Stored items
============
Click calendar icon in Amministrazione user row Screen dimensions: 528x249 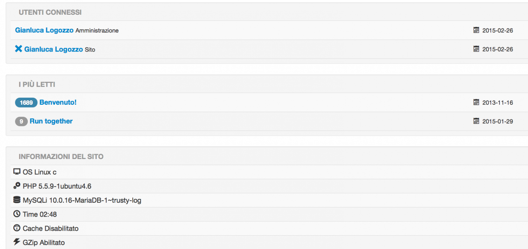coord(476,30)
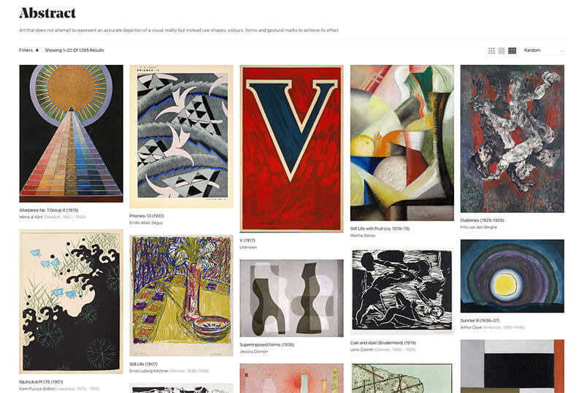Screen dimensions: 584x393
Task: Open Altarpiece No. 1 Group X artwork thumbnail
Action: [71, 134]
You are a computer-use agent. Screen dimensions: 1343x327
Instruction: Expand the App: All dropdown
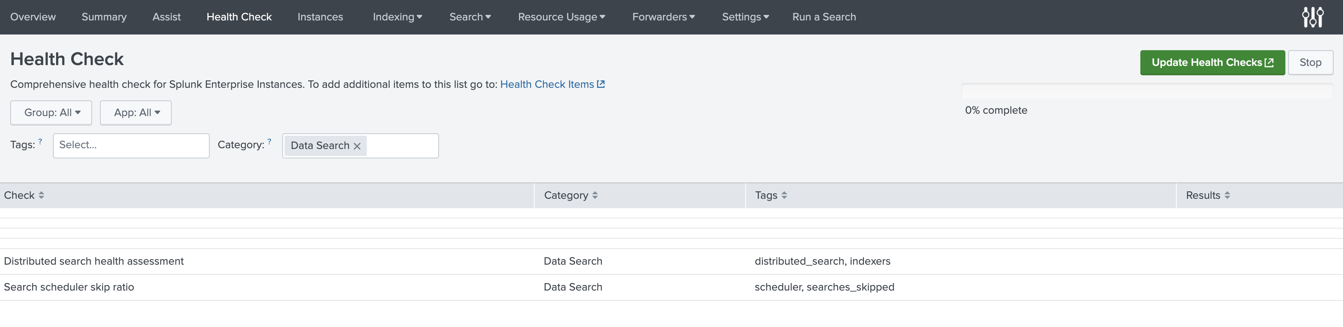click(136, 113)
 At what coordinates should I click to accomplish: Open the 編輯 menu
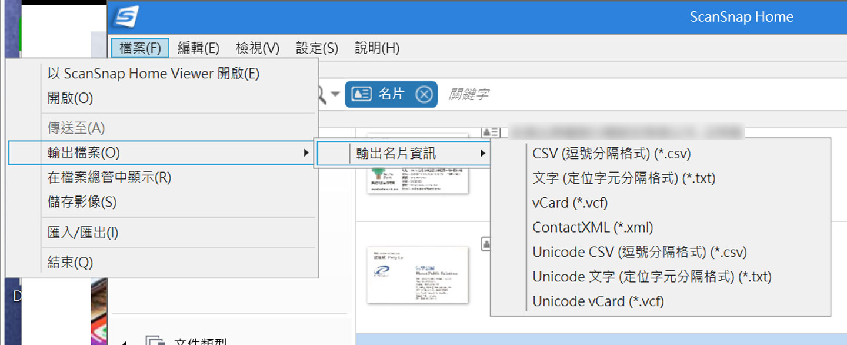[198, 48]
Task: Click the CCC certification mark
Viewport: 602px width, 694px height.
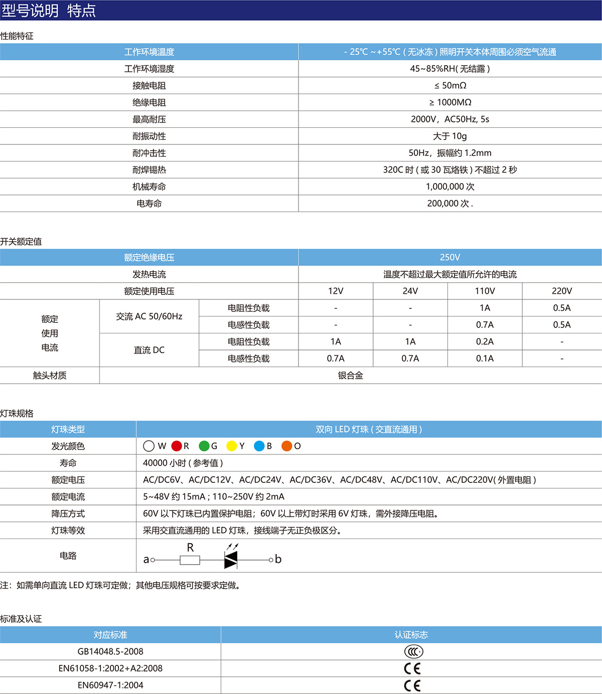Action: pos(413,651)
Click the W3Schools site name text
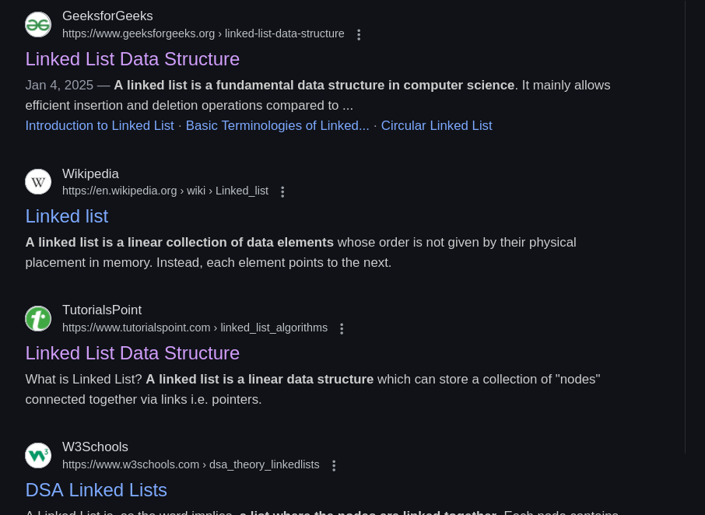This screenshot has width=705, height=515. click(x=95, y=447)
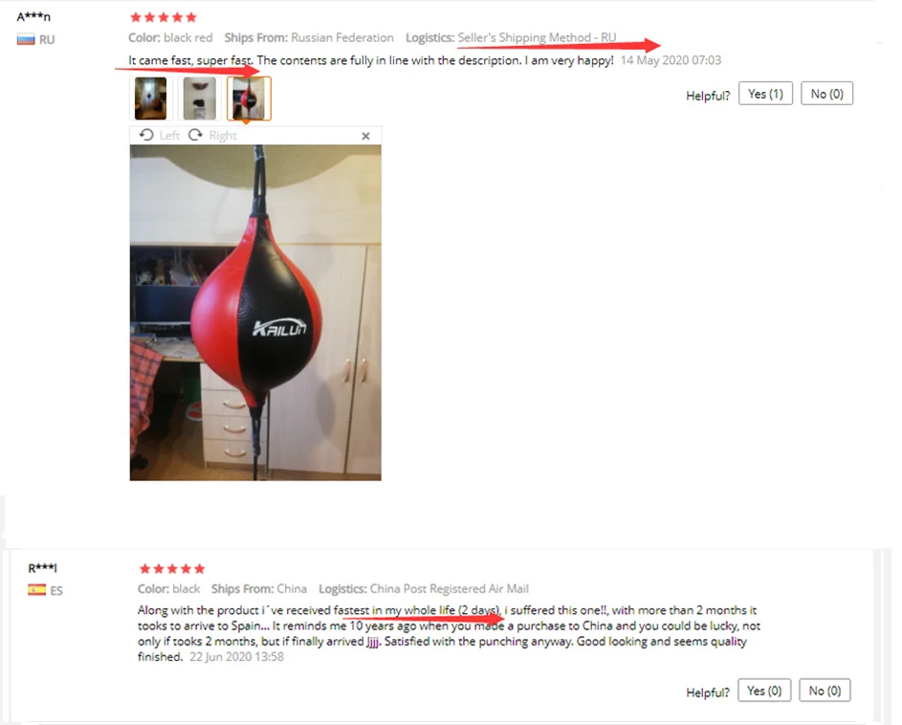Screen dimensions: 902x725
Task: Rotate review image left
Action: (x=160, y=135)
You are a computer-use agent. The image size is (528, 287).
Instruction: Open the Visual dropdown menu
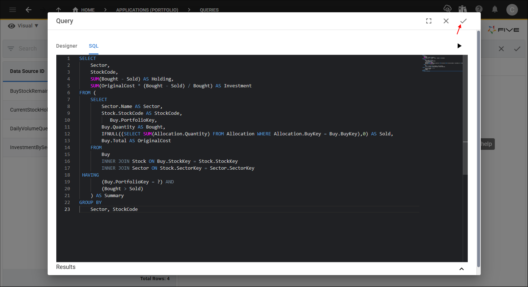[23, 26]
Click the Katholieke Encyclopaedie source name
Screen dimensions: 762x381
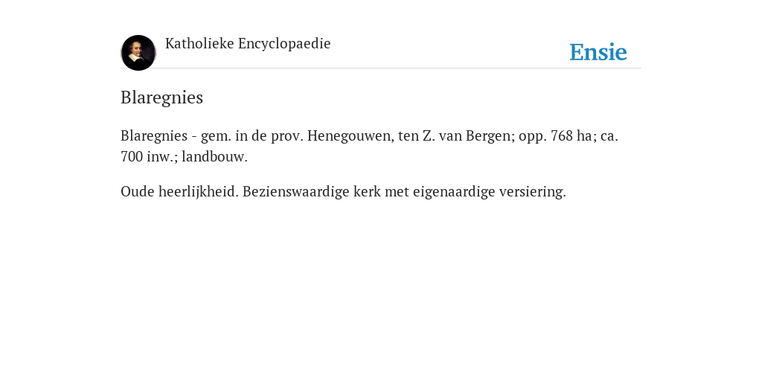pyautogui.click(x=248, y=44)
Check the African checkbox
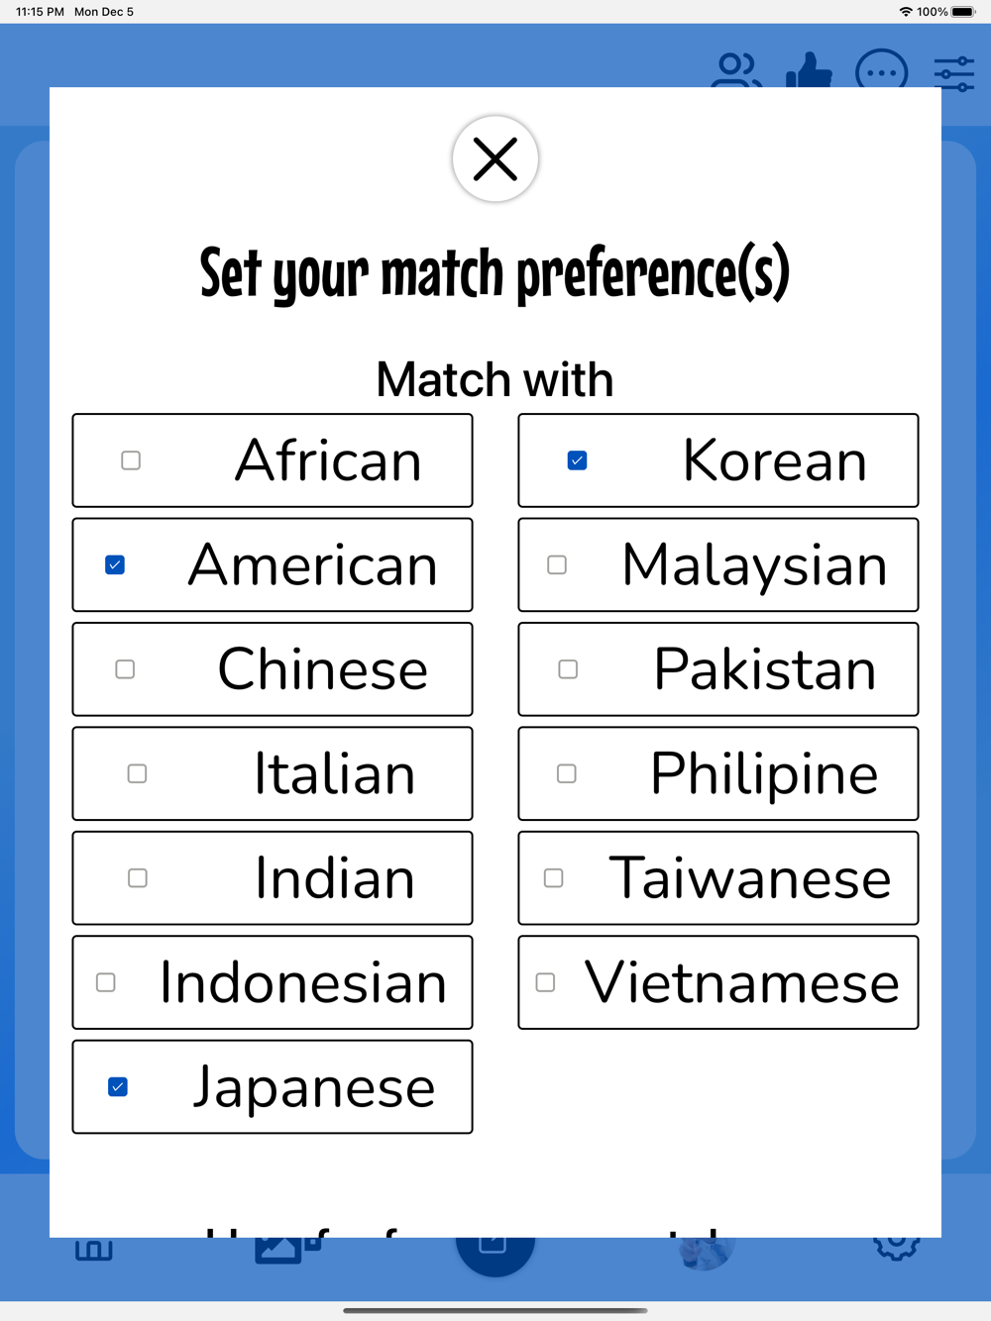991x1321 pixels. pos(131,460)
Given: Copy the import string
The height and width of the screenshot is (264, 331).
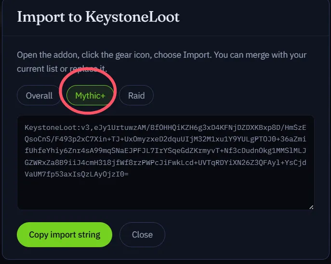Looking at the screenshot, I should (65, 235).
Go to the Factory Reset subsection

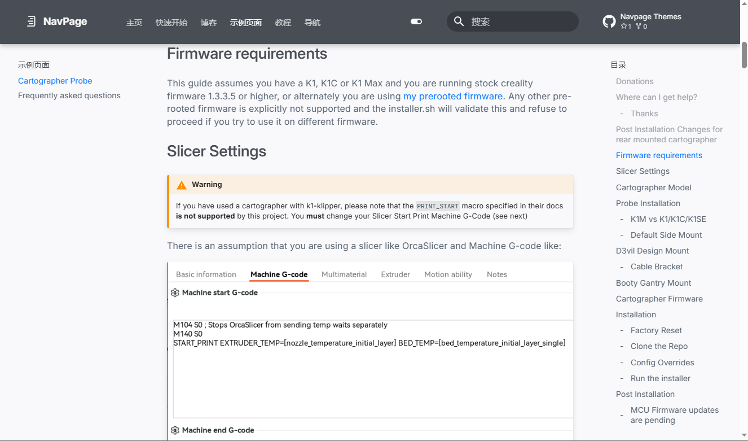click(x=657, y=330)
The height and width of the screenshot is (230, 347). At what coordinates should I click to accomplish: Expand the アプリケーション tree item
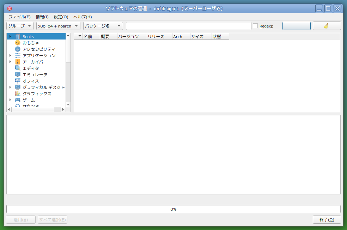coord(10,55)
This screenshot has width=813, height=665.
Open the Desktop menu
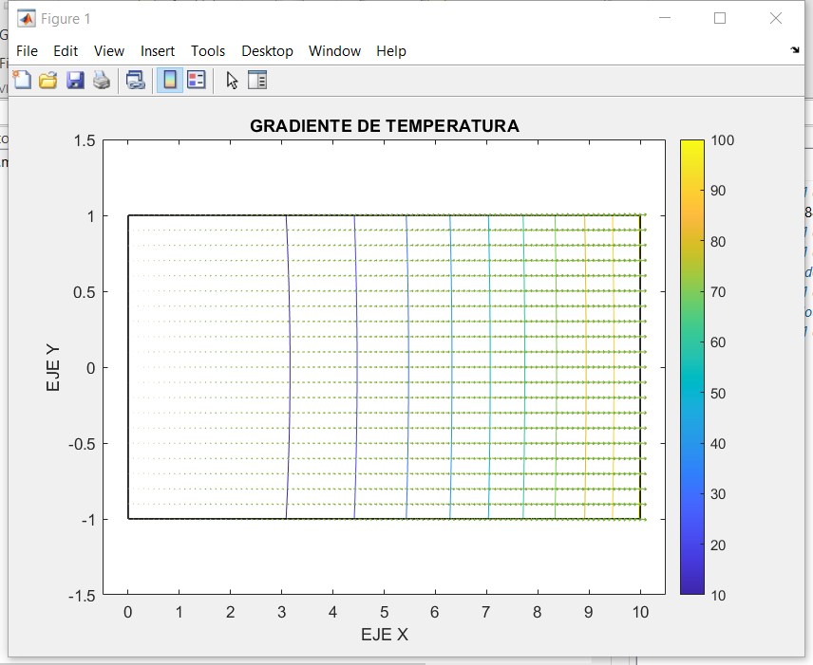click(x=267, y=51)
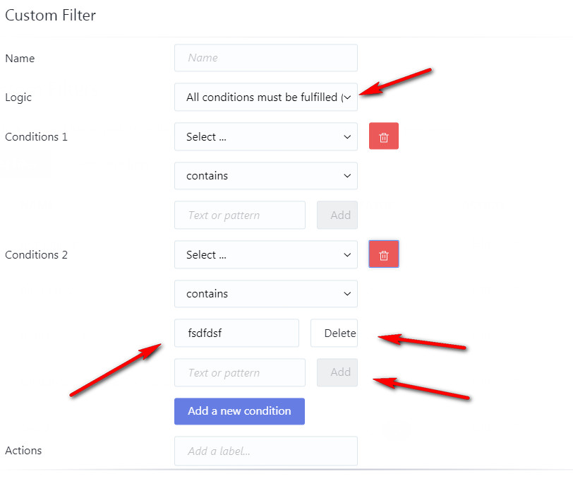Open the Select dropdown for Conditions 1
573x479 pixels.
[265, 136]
============
### Exercise directions
All lines from the one holding "You are a computer-use agent. The" through the last line of the entries, and nothing else, are to be output exactly; leave out the pictures.

### Task solution
You are a computer-use agent. The image size is (528, 287).
Instruction: Open the Visual dropdown menu
[23, 26]
Click the Katholieke Encyclopaedie source name
Screen dimensions: 762x381
pyautogui.click(x=248, y=44)
Check the African checkbox
991x1321 pixels. pos(131,460)
Given: Copy the import string
The height and width of the screenshot is (264, 331).
Looking at the screenshot, I should (65, 235).
Go to the Factory Reset subsection

click(x=657, y=330)
The height and width of the screenshot is (230, 347). At what coordinates should I click to accomplish: Expand the アプリケーション tree item
coord(10,55)
This screenshot has width=813, height=665.
Open the Desktop menu
click(x=267, y=51)
Open the Select dropdown for Conditions 1
573x479 pixels.
[265, 136]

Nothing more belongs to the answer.